Tricep Extensions 3x8 
Straight Bar or Incline Curls 3x8 
Hyperextensions with plate 2x10 
Cable Crunches 3x10 


Workout B

Squats 5x5 
Deadlift 1x5 
Standing Press 5x5 
Bent Over Row (10% lighter than Workout A) 5x5 

Close Grip Bench Press 3x8 
Straight Bar or Incline Curls 3x8 
Cable Crunches 3x10 

I try to put 5lbs more EVERY time i perfom a compound mouvement,when i fail to do all reps
i Deload about 15% and rebuild from there.

What is your training program and diet?
Thanks
Frank


----------



## 10409 (Dec 11, 2011)

you must look great in spandex


----------



## smorgdonkey (Jun 23, 2008)

My routine changes a lot Franky. Lately yard work has been part of it. One day last week I shoveled one and a half tonnes of gravel into 5 gallon buckets and carried the buckets 40 or 50 feet and dumped the buckets in the locations of my projects. I have a 4.5 km walking route that I get out on and most days when I am just laying around watching tv, I pick up dumbells every commercial break for an hour or two.
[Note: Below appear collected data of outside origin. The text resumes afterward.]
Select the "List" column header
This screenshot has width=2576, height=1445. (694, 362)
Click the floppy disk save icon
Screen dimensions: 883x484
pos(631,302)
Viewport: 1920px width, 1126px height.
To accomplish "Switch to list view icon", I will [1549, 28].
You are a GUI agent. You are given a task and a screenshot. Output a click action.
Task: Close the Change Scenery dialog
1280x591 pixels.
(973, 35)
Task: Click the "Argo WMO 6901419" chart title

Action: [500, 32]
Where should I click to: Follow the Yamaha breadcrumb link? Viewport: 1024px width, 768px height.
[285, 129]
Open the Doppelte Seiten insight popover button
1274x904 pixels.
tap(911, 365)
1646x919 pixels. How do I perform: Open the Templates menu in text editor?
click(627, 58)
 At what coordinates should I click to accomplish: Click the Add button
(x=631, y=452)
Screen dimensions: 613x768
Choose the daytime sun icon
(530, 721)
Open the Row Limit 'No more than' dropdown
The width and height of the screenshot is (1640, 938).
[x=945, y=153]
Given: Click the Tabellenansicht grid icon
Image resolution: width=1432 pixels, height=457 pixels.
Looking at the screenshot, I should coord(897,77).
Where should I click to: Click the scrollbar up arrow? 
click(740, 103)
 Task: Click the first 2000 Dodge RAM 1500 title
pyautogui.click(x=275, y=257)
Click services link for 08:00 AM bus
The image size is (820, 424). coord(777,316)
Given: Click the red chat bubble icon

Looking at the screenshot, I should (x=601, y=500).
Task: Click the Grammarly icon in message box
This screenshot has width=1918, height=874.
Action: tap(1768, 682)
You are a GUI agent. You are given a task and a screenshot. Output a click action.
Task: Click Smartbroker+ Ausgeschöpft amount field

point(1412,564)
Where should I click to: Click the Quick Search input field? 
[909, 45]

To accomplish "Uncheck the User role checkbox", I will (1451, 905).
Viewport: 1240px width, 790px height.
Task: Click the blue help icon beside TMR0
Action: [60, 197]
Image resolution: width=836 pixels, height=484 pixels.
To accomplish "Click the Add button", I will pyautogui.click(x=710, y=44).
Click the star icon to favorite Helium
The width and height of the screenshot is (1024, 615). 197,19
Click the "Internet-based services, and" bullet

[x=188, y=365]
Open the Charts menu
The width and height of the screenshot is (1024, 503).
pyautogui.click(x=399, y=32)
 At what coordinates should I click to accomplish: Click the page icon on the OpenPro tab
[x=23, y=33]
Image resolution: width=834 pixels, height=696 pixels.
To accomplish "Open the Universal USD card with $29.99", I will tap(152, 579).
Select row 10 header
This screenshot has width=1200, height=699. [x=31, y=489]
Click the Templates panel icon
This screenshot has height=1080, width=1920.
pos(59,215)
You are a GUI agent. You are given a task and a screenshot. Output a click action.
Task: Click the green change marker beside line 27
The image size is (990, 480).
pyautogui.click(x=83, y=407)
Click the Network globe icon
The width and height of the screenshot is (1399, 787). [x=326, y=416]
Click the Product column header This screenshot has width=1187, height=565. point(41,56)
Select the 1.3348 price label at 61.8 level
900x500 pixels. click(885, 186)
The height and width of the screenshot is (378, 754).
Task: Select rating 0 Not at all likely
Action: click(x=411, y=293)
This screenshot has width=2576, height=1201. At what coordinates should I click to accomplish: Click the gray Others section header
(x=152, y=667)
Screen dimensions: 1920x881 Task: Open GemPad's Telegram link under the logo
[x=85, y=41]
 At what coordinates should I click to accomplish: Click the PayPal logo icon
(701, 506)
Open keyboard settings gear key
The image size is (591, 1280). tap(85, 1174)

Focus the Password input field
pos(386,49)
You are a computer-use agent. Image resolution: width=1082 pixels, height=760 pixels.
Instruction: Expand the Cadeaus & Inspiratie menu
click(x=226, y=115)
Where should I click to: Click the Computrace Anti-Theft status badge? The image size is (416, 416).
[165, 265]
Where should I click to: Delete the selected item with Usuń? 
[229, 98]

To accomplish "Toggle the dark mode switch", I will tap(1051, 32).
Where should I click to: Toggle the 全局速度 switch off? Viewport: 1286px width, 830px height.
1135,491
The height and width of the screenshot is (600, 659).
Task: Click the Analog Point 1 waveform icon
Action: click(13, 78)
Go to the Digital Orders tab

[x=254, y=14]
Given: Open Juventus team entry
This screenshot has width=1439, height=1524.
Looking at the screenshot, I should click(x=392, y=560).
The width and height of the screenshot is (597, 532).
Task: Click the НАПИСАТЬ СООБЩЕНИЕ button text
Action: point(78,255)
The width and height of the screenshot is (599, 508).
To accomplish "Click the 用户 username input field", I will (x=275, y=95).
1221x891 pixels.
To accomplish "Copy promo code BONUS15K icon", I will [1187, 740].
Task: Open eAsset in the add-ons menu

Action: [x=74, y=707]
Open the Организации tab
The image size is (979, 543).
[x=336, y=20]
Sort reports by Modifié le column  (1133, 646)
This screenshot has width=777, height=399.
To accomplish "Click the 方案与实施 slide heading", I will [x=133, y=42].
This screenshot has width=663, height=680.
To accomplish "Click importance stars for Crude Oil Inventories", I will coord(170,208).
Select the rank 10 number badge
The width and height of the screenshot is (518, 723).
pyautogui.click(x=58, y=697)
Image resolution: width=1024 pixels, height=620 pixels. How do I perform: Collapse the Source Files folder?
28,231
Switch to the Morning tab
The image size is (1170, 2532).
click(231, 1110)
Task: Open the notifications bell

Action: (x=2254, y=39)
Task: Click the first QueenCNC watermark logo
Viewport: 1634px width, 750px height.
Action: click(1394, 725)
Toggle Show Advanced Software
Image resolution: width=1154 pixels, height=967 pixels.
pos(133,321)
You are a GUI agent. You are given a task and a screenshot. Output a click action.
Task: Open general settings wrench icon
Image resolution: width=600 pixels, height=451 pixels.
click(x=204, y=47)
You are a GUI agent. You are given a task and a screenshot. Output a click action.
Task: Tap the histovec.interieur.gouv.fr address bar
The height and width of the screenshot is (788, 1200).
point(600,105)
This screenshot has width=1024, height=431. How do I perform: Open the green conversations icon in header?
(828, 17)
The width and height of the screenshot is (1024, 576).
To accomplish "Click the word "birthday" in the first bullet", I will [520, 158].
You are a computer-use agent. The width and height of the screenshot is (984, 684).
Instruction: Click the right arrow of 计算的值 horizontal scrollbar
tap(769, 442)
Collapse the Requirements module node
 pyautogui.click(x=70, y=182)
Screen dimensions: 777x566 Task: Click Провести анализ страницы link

I also have a gym at work and a cool home gym machine in my basement. I try to take the Bruce Lee approach in that i am always training...which doesn't mean that I am always training but that I am always in training mode.


----------



## Electraglide (Jan 24, 2010)

At my age I prefer sex. Usually an hr or so a time....(what I used to take a while to do now takes a while to do), at least 5 times a week....we're getting old people but we're not dead, depending what and how you do it it's a good work out and there are times when you don't need a partner. Aside from some whipped cream, strawberries and chocolate sauce there's no particular equipment or special diet needed. It can be done almost anywhere and at almost any time. When everyone is finished you can fall asleep....just don't fall asleep before then. You might not loose a lot of weight but some muscles will get well toned. Depending on what you do it exercises almost every muscle in the body at the same time and covers almost everything in Franky's a & b workouts. Of course sometimes, if you're lucky, you get to lie back and someone else does almost all the work.


----------



## Frank Fargon (Apr 11, 2013)

mike_oxbig said:


> you must look great in spandex


I dont do gay4pay buddy, forget about it


----------



## Merlin (Feb 23, 2009)

I do the Stronglifts 5x5 routine. Very similar schedule to the OP, many of the same exercises.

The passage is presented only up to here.